--- START ---

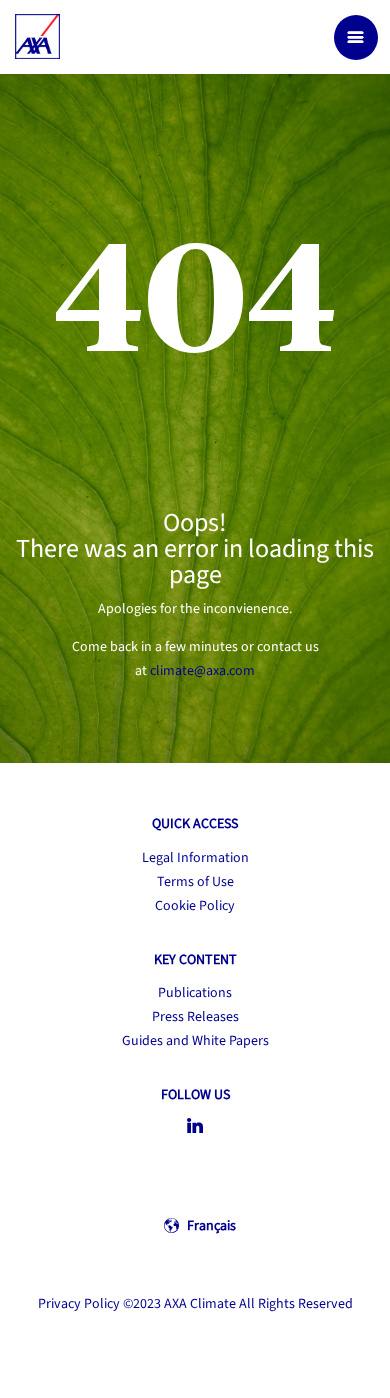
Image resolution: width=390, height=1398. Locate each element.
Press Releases (195, 1017)
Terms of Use (195, 882)
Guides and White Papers (195, 1041)
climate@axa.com (202, 671)
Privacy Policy (79, 1304)
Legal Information (195, 858)
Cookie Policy (195, 906)
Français (211, 1226)
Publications (195, 993)
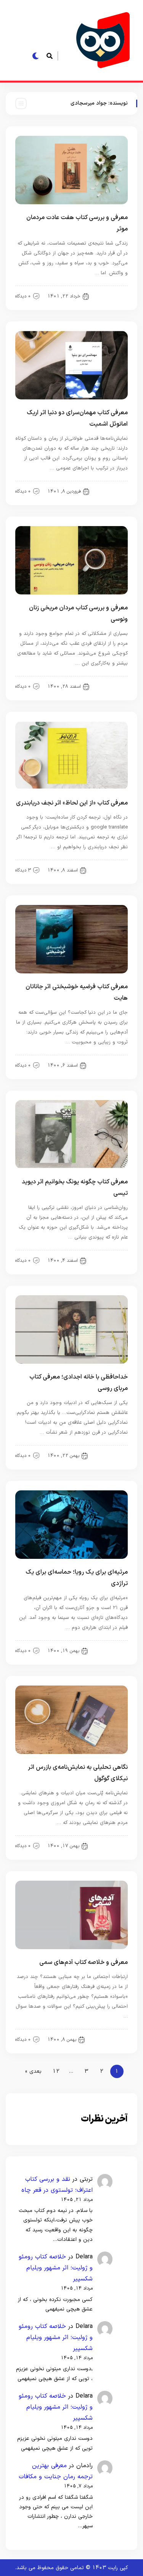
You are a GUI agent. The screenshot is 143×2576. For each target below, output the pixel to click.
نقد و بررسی (111, 296)
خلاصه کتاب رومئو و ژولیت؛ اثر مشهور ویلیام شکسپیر (56, 2267)
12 (56, 2071)
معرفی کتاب (111, 686)
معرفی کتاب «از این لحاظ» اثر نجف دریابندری (72, 803)
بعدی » (33, 2071)
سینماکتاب (112, 1650)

--- END ---

▶ TRY IT
Write the number of lines above that contain the string "each", and nothing besides.

▶ SOLUTION
2